■ Aim of the exercise: Filter the entries below, keeping only lines with "agent".

** Opening Exercise data block **

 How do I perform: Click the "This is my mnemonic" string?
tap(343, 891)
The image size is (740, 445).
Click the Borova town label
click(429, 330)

** Closing Exercise data block **
** Opening Exercise data block **

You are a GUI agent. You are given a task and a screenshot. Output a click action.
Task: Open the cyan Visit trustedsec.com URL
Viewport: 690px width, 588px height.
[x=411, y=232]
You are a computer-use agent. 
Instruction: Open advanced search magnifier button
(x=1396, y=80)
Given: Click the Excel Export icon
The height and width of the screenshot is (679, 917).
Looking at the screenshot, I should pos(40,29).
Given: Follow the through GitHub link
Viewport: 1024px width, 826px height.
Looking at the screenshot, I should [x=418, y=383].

** Closing Exercise data block **
** Opening Exercise data block **

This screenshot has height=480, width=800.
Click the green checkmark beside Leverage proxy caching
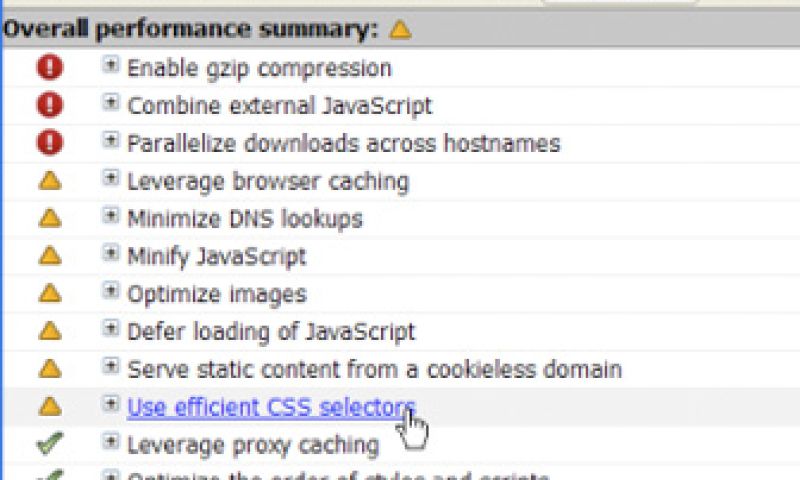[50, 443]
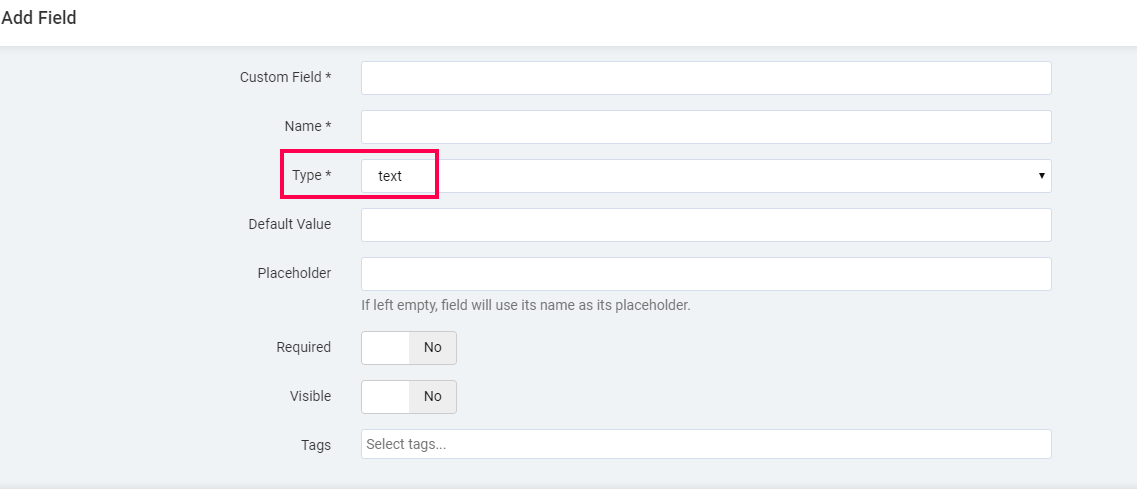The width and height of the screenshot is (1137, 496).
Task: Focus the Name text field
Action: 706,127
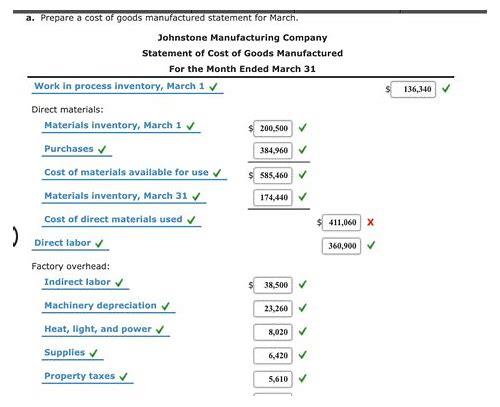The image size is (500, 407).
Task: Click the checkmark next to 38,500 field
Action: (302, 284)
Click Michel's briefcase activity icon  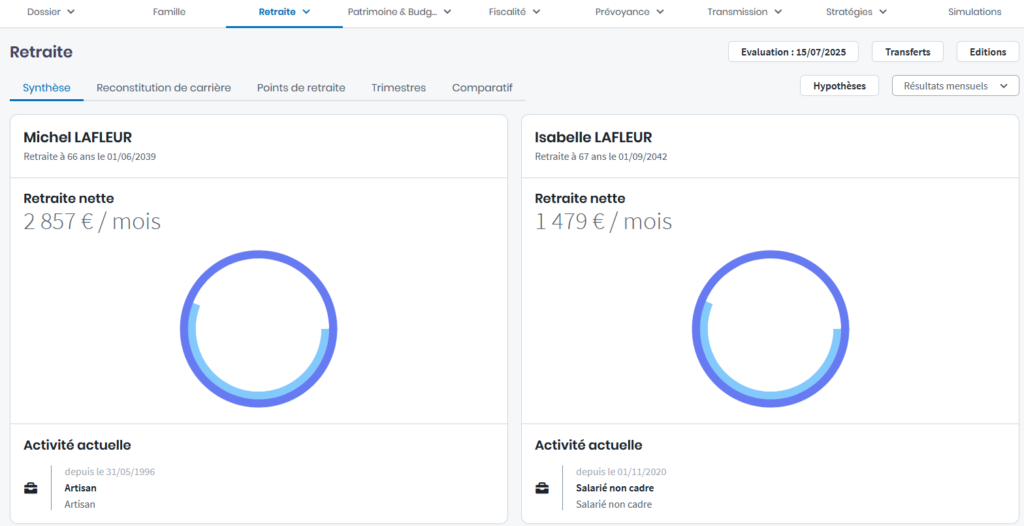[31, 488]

** Closing Exercise data block **

■ Answer box:
You are a GUI agent. You are given a task and a screenshot. Output a click action.
You are a computer-use agent. 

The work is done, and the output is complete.